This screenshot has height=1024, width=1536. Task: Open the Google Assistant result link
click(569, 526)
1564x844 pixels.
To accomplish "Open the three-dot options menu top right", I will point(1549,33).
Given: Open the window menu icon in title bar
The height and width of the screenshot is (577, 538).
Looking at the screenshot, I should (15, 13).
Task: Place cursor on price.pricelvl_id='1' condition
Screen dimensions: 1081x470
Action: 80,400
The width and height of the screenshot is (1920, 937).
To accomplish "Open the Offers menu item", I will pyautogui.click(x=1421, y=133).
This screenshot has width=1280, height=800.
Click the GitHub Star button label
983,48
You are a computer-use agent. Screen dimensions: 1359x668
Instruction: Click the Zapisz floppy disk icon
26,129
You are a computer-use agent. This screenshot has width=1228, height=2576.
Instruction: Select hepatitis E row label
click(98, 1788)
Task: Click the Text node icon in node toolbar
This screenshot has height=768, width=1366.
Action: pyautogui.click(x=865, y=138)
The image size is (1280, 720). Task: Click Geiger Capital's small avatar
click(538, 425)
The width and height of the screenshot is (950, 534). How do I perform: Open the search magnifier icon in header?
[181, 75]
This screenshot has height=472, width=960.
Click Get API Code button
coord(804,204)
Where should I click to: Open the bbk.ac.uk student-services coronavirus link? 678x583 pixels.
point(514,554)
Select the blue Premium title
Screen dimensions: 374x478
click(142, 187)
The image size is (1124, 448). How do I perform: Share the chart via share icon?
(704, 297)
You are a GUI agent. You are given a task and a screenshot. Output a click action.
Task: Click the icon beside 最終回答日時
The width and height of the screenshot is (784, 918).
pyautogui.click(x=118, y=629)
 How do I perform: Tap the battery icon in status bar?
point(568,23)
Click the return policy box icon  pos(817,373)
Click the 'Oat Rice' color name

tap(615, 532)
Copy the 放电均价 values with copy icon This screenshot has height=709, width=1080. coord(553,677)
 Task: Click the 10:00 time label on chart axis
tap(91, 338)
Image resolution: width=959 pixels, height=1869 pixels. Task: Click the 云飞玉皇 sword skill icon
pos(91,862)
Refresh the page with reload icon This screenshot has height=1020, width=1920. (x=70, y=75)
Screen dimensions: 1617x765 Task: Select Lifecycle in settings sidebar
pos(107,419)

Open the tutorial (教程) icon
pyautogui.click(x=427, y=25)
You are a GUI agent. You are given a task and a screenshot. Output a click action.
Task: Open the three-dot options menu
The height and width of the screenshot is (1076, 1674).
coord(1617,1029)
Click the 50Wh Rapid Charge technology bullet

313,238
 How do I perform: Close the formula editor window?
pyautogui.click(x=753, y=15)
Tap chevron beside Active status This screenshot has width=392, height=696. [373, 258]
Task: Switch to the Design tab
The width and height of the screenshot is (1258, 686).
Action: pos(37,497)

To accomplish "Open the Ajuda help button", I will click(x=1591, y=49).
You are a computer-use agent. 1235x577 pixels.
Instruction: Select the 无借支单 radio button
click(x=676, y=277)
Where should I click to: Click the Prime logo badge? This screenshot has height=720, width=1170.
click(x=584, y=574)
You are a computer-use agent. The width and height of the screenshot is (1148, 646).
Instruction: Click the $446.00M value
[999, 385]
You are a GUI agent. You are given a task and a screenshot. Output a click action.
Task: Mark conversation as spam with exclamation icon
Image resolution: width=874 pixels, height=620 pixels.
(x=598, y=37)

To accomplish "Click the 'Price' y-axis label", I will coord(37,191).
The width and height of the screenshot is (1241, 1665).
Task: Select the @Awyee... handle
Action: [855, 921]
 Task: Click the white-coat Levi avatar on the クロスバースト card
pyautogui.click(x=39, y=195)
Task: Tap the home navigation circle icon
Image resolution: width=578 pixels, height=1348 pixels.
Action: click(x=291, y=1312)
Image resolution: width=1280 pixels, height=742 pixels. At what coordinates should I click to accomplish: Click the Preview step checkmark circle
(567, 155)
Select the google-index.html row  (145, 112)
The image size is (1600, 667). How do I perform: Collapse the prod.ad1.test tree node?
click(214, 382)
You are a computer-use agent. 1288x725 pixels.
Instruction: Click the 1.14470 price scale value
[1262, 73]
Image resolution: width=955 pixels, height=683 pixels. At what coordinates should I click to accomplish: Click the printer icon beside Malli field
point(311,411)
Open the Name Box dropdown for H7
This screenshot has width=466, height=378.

• • •

Exercise requirements
Would you mind copying all of the records exactly?

Expected answer
This screenshot has height=1024, width=1536. Task: Open the Google Assistant result link
click(569, 526)
1564x844 pixels.
To accomplish "Open the three-dot options menu top right", I will point(1549,33).
Given: Open the window menu icon in title bar
The height and width of the screenshot is (577, 538).
Looking at the screenshot, I should (15, 13).
Task: Place cursor on price.pricelvl_id='1' condition
Screen dimensions: 1081x470
Action: 80,400
The width and height of the screenshot is (1920, 937).
To accomplish "Open the Offers menu item", I will pyautogui.click(x=1421, y=133).
This screenshot has width=1280, height=800.
Click the GitHub Star button label
983,48
You are a computer-use agent. Screen dimensions: 1359x668
Instruction: Click the Zapisz floppy disk icon
26,129
You are a computer-use agent. This screenshot has width=1228, height=2576.
Instruction: Select hepatitis E row label
click(98, 1788)
Task: Click the Text node icon in node toolbar
This screenshot has height=768, width=1366.
Action: pyautogui.click(x=865, y=138)
The image size is (1280, 720). Task: Click Geiger Capital's small avatar
click(538, 425)
The width and height of the screenshot is (950, 534). How do I perform: Open the search magnifier icon in header?
[181, 75]
This screenshot has height=472, width=960.
Click Get API Code button
coord(804,204)
Where should I click to: Open the bbk.ac.uk student-services coronavirus link? 678x583 pixels.
point(514,554)
Select the blue Premium title
Screen dimensions: 374x478
click(142, 187)
The image size is (1124, 448). How do I perform: Share the chart via share icon?
(704, 297)
You are a GUI agent. You are given a task and a screenshot. Output a click action.
Task: Click the icon beside 最終回答日時
The width and height of the screenshot is (784, 918).
pyautogui.click(x=118, y=629)
 How do I perform: Tap the battery icon in status bar?
point(568,23)
Click the return policy box icon  pos(817,373)
Click the 'Oat Rice' color name

tap(615, 532)
Copy the 放电均价 values with copy icon This screenshot has height=709, width=1080. coord(553,677)
 Task: Click the 10:00 time label on chart axis
tap(91, 338)
Image resolution: width=959 pixels, height=1869 pixels. Task: Click the 云飞玉皇 sword skill icon
pos(91,862)
Refresh the page with reload icon This screenshot has height=1020, width=1920. (x=70, y=75)
Screen dimensions: 1617x765 Task: Select Lifecycle in settings sidebar
pos(107,419)

Open the tutorial (教程) icon
pyautogui.click(x=427, y=25)
You are a GUI agent. You are given a task and a screenshot. Output a click action.
Task: Open the three-dot options menu
The height and width of the screenshot is (1076, 1674).
coord(1617,1029)
Click the 50Wh Rapid Charge technology bullet

313,238
 How do I perform: Close the formula editor window?
pyautogui.click(x=753, y=15)
Tap chevron beside Active status This screenshot has width=392, height=696. [373, 258]
Task: Switch to the Design tab
The width and height of the screenshot is (1258, 686).
Action: pos(37,497)

To accomplish "Open the Ajuda help button", I will click(x=1591, y=49).
You are a computer-use agent. 1235x577 pixels.
Instruction: Select the 无借支单 radio button
click(x=676, y=277)
Where should I click to: Click the Prime logo badge? This screenshot has height=720, width=1170.
click(x=584, y=574)
You are a computer-use agent. The width and height of the screenshot is (1148, 646).
Instruction: Click the $446.00M value
[999, 385]
You are a GUI agent. You are given a task and a screenshot. Output a click action.
Task: Mark conversation as spam with exclamation icon
Image resolution: width=874 pixels, height=620 pixels.
(x=598, y=37)

To accomplish "Click the 'Price' y-axis label", I will coord(37,191).
The width and height of the screenshot is (1241, 1665).
Task: Select the @Awyee... handle
Action: [855, 921]
 Task: Click the white-coat Levi avatar on the クロスバースト card
pyautogui.click(x=39, y=195)
Task: Tap the home navigation circle icon
Image resolution: width=578 pixels, height=1348 pixels.
Action: click(x=291, y=1312)
Image resolution: width=1280 pixels, height=742 pixels. At what coordinates should I click to accomplish: Click the Preview step checkmark circle
(567, 155)
Select the google-index.html row  (145, 112)
The image size is (1600, 667). How do I perform: Collapse the prod.ad1.test tree node?
click(214, 382)
You are a computer-use agent. 1288x725 pixels.
Instruction: Click the 1.14470 price scale value
[1262, 73]
Image resolution: width=955 pixels, height=683 pixels. At what coordinates should I click to accomplish: Click the printer icon beside Malli field
point(311,411)
Open the Name Box dropdown for H7
This screenshot has width=466, height=378.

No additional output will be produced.